Paul’s Blog

A blog without a good name

Improve Your ST_GeoHash Sorting With These Three Simple Tricks

It’s common to want to spatially order a table for improved performance. This is best done with the ST_GeoHash function, which allows you to put your data into a spatially correlated order using a Morton code.

This can be done with the SQL

1
2
3
CREATE TABLE foo AS
  SELECT * FROM foo_unordered
    ORDER BY ST_GeoHash(ST_Transform(geom,4326))

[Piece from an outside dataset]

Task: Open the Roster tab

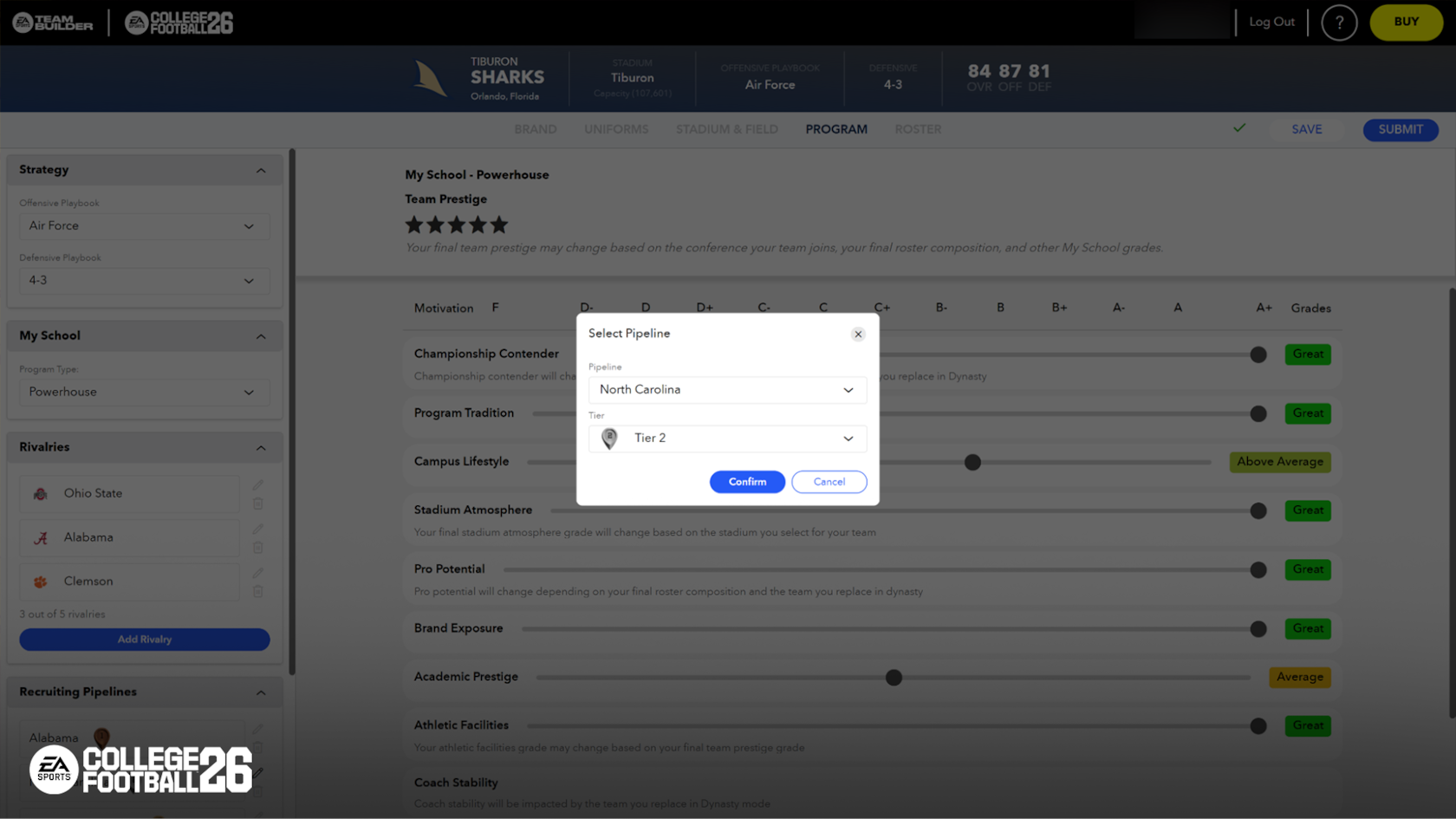Action: [x=918, y=129]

It turns out there’s three ways to improve the performance of this.

Quicker transforms

ST_GeoHash requires coordinates in EPSG:4326, so they need to be transformed into that projection. But this involves reprojecting every point. For any projections that don’t cross the boundaries of EPSG:4326 or excessively distort lines, we can use the fact that the bounding box of the transformed geometry is the transformed bounding box of the original geometry. For data stored in EPSG:3857 (Spherical Mercator), this is always true. Even in odder projections, it’s still close enough to be useful for clustering.

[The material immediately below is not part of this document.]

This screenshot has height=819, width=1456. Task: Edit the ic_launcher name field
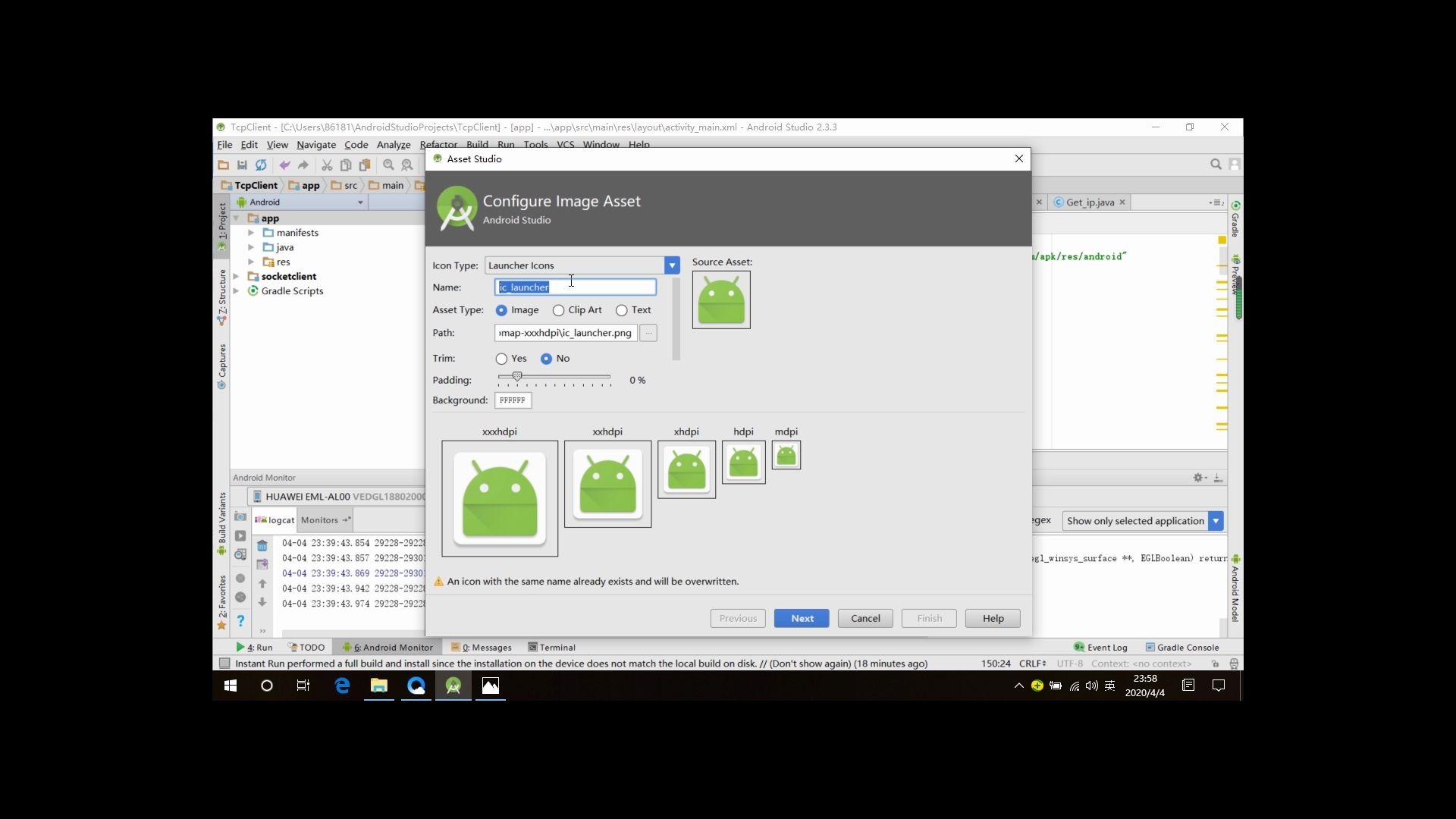coord(574,287)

The ST_Envelope function gives the bounding box of a geometry, so we can change the SQL

1
2
3
CREATE TABLE foo AS
  SELECT * FROM foo_unordered
    ORDER BY ST_GeoHash(ST_Transform(ST_Envelope(geom),4326));

Shorter GeoHashes

ST_GeoHash takes an argument which lets you define the length of the resulting GeoHash. It turns out that 10 GeoHash characters are ideal, being 5% faster than the full length GeoHashes. It also doesn’t impact the quality of the resulting order, as 12 characters only has 0.02% more unique hashes on a planet-wide dataset. Shorter would be worse, as 8 characters has 23% fewer hashes.

Our SQL is now 15% faster

1
2
3
CREATE TABLE foo AS
  SELECT * FROM foo_unordered
    ORDER BY ST_GeoHash(ST_Transform(ST_Envelope(geom),4326),10);

Stupider sorting

ST_GeoHash produces text, which on most databases will be sorted with a locale-specific UTF8 sort. This will properly sort accents, capitals, and other special characters. But GeoHashes are in base-32, using only 0-9 and b-z. This lets us sort in the “C” locale, which sorts by byte order.

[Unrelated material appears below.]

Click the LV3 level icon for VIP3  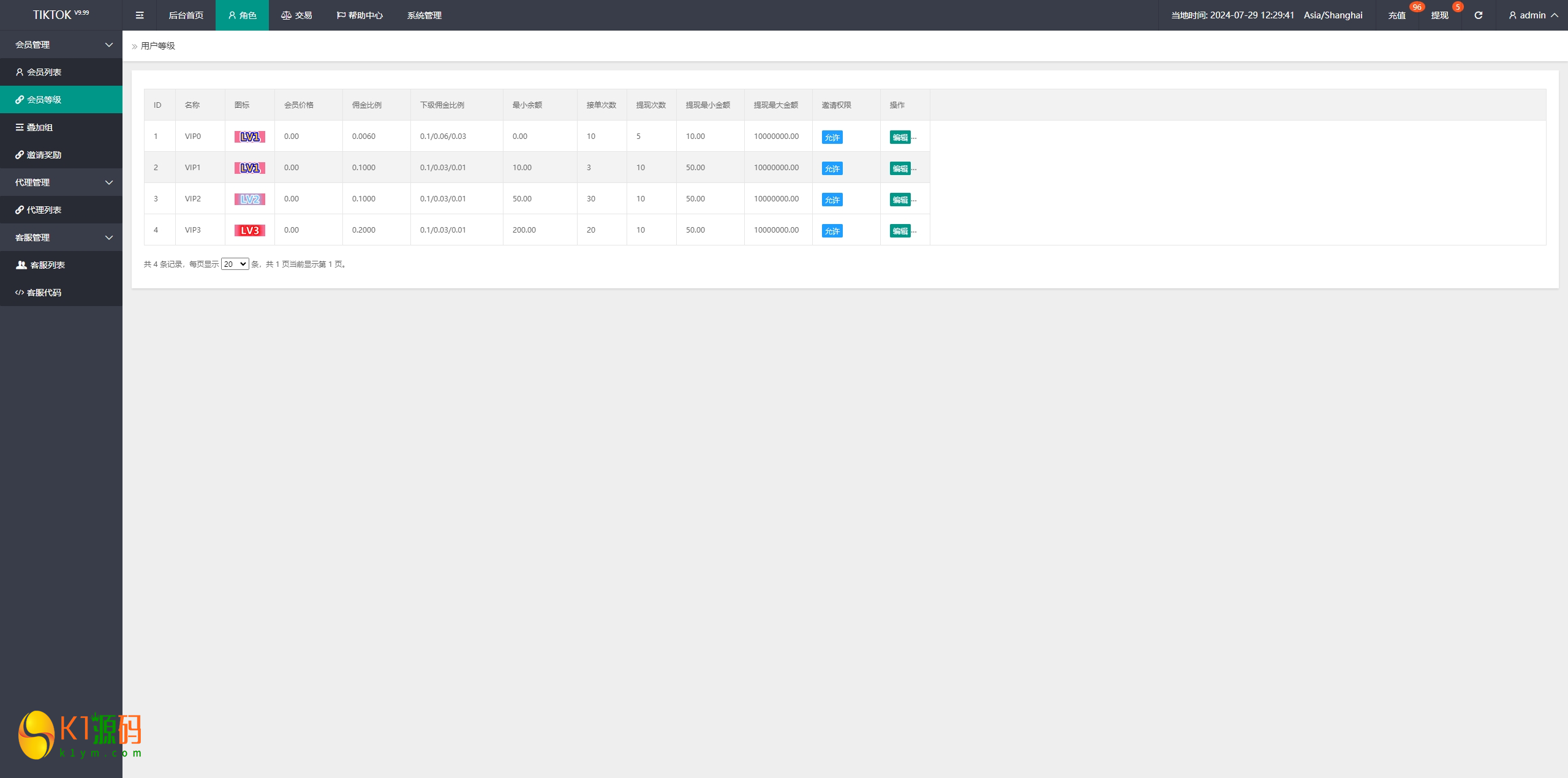point(249,230)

Changing the ORDER BY collation lets us change how it’s sorted

1
2
3
CREATE TABLE foo AS
  SELECT * FROM foo_unordered
    ORDER BY ST_GeoHash(ST_Transform(ST_Envelope(geom),4326),10) COLLATE "C";

This SQL is 40% faster than we started with, and it’s what osm2pgsql has started using to save up to an hour off of some imports.